Amaya’nın kazandığı parayı aynı hızla harcadığı söylenirdi; özellikle de kendinden ziyade ailesi ve arkadaşları için almış olduğu hediyeler sebebiyle. Fakat yolda geçirdikleri aylar boyunca ilişkileri zamanla bozulmuş, aile kavgaları ve anlaşmazlıkları onun grubu bırakmasına ve Meksika’ya gitmesine sebep olmuştur. İç savaşta yine Meksika’ya sürgün edilmiş olan gitarist Sabicias ile de böylelikle tanışmıştır. Aynı zamanda aralarında bir gönül ilişkisi de olmuş, fakat bunun profesyonellikten öteye geçmesine izin vermemişler ve uzun yıllar birlikte çalışmışlardır.
1941 yılında Carmen ve Sabicias birlikte New York’a gitmişler ve Carmen’in burada kazandığı hayranları arasında olan Theodore Roosevelt onu Beyaz Saray’da sahne alması için bir partiye davet etmiştir. Sabicas ile ayrılıklarından sonra ise Carmen, yine bir gitarist olan Juan Antonio Aguero ile evlenmiştir.
Carmen Amaya birçok Hollywood yapımı filmde rol almış ve bu filmler onu dünyaca tanınan bir sanatçı haline getirmiştir.

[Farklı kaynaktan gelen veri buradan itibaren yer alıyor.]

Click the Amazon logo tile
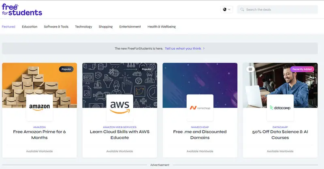 (x=40, y=107)
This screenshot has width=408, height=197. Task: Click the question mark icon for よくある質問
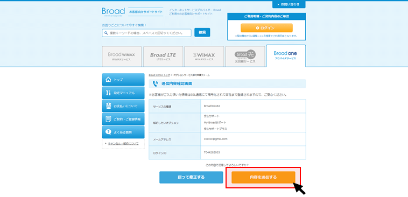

Son filmi olan La Historia de los Tarantos’ta Flamenko dünyasının bir diğer efsanesi olan Antonio Gades ile birlikte rol almıştır.

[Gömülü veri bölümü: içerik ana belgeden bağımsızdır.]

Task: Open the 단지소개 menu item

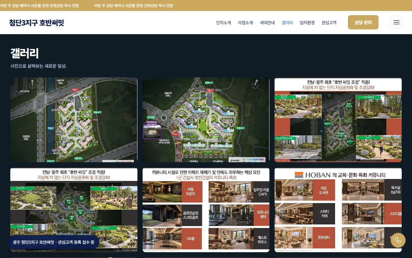Action: coord(223,23)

Carmen filmini tamamlamış olsa da, filmin bitmiş halini görememiştir. Onu dans etmekten alıkoyan böbrek rahatsızlığı kısa bir süre sonra ağırlaşmış ve Barcelona’daki evinde 1963 yılında vefat etmiştir.
Carmen Amaya ölümünün ardından ‘’Tourist Merit of Barcelona’’ madalyası ile ödüllendirilmiş ve ‘’Bogur’un sevilen kızı’’ olarak anılmıştır. Ayrıca Barcelona’da Mouintic Park’ta heykeli dikilerek onurlandırılmış, Somorrosto bölgesinde bir çeşmeye ismi verilmiştir. Bütün bunların yanında, Buenos Aires’te de unutulmamış, bir sokağa Carmen Amaya’nın adı verilmiştir.
Geçmişten günümüze Carmen Amaya kadar özlenen ve ardından böylesine yas tutulan çok az Flamenko dansçısı olmuştur.